§ **Problem**:
Find the word "Citroen" in the listing. Copy out each line where it occurs.

[Start of section]

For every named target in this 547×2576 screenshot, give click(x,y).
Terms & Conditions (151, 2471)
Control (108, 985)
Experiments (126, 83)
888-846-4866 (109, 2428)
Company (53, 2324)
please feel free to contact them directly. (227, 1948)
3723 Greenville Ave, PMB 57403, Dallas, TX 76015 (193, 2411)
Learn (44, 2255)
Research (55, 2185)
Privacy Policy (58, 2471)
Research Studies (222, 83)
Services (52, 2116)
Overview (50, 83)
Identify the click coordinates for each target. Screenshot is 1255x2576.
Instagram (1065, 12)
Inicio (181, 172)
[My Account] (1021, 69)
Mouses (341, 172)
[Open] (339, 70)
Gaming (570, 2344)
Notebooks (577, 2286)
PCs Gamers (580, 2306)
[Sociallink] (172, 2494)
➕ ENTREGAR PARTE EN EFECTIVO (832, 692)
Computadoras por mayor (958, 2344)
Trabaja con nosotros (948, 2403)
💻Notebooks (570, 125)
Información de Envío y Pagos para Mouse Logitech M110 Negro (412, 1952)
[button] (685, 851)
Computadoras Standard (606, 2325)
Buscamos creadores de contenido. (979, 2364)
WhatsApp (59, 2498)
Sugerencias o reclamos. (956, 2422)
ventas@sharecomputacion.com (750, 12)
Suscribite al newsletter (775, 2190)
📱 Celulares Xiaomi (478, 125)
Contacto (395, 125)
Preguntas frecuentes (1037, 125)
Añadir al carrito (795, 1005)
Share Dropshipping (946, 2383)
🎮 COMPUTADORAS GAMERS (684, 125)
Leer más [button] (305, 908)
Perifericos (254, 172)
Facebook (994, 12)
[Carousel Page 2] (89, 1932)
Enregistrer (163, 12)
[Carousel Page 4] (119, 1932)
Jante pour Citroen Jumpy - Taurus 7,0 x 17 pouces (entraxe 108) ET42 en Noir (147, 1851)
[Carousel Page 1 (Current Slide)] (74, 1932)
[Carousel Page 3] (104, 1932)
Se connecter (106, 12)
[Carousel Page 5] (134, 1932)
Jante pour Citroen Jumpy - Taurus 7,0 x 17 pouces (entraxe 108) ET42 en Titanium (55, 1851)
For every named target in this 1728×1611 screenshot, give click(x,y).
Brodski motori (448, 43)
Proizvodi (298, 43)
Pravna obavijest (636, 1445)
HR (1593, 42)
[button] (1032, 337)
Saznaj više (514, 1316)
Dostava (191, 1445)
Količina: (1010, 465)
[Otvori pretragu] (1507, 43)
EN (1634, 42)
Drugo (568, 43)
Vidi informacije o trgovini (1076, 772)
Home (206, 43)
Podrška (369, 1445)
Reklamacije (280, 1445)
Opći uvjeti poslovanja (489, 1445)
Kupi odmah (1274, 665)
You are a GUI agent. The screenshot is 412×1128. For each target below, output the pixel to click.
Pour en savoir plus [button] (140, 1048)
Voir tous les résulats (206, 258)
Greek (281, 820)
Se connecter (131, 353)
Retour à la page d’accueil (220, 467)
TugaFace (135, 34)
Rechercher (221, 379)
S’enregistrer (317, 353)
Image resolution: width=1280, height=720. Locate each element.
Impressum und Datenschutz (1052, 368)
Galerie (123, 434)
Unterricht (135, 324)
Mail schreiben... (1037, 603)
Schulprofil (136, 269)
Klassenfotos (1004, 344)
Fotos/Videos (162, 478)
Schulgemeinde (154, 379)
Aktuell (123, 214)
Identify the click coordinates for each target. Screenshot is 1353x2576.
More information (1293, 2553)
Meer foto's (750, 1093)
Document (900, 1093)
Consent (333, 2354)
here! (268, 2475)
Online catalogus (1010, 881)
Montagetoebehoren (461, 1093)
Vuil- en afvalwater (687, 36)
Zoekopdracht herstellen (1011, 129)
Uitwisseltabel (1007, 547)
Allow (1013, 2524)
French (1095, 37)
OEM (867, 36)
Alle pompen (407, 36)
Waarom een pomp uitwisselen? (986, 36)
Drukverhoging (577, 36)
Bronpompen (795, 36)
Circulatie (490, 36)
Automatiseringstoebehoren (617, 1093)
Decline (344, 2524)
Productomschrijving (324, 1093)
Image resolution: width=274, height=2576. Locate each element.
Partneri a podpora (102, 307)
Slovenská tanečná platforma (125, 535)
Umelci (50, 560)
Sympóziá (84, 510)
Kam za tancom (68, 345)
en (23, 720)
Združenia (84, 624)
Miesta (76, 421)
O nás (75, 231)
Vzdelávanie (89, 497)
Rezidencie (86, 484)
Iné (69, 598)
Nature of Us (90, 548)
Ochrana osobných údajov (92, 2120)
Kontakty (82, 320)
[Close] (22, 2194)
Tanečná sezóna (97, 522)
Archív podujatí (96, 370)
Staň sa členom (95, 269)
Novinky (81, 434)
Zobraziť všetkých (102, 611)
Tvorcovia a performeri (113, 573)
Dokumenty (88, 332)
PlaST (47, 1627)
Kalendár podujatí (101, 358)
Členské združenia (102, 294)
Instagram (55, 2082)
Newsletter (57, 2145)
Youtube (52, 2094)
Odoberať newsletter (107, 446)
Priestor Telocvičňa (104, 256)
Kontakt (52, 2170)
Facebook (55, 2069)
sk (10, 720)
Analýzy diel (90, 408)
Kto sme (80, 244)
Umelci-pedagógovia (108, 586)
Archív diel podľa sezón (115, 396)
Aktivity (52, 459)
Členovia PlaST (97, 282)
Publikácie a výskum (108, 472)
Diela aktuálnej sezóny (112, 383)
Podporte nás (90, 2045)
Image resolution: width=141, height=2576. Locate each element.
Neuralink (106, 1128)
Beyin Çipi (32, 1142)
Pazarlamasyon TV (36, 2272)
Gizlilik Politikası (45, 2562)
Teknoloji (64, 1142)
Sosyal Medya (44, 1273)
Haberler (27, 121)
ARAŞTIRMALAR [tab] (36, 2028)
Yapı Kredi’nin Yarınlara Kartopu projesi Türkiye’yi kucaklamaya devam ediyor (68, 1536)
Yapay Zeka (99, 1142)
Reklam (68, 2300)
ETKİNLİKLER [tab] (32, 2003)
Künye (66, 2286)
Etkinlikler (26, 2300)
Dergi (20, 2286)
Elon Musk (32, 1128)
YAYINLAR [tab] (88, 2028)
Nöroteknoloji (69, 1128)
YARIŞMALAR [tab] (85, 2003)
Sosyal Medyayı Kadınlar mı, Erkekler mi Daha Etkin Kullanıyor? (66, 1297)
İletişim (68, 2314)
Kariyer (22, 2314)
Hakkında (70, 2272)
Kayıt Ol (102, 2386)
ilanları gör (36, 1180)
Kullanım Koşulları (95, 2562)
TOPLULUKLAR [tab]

[End of section]

§ **Written response**:
Jante pour Citroen Jumpy - Taurus 7,0 x 17 pouces (entraxe 108) ET42 en Noir (147, 1851)
Jante pour Citroen Jumpy - Taurus 7,0 x 17 pouces (entraxe 108) ET42 en Titanium (55, 1851)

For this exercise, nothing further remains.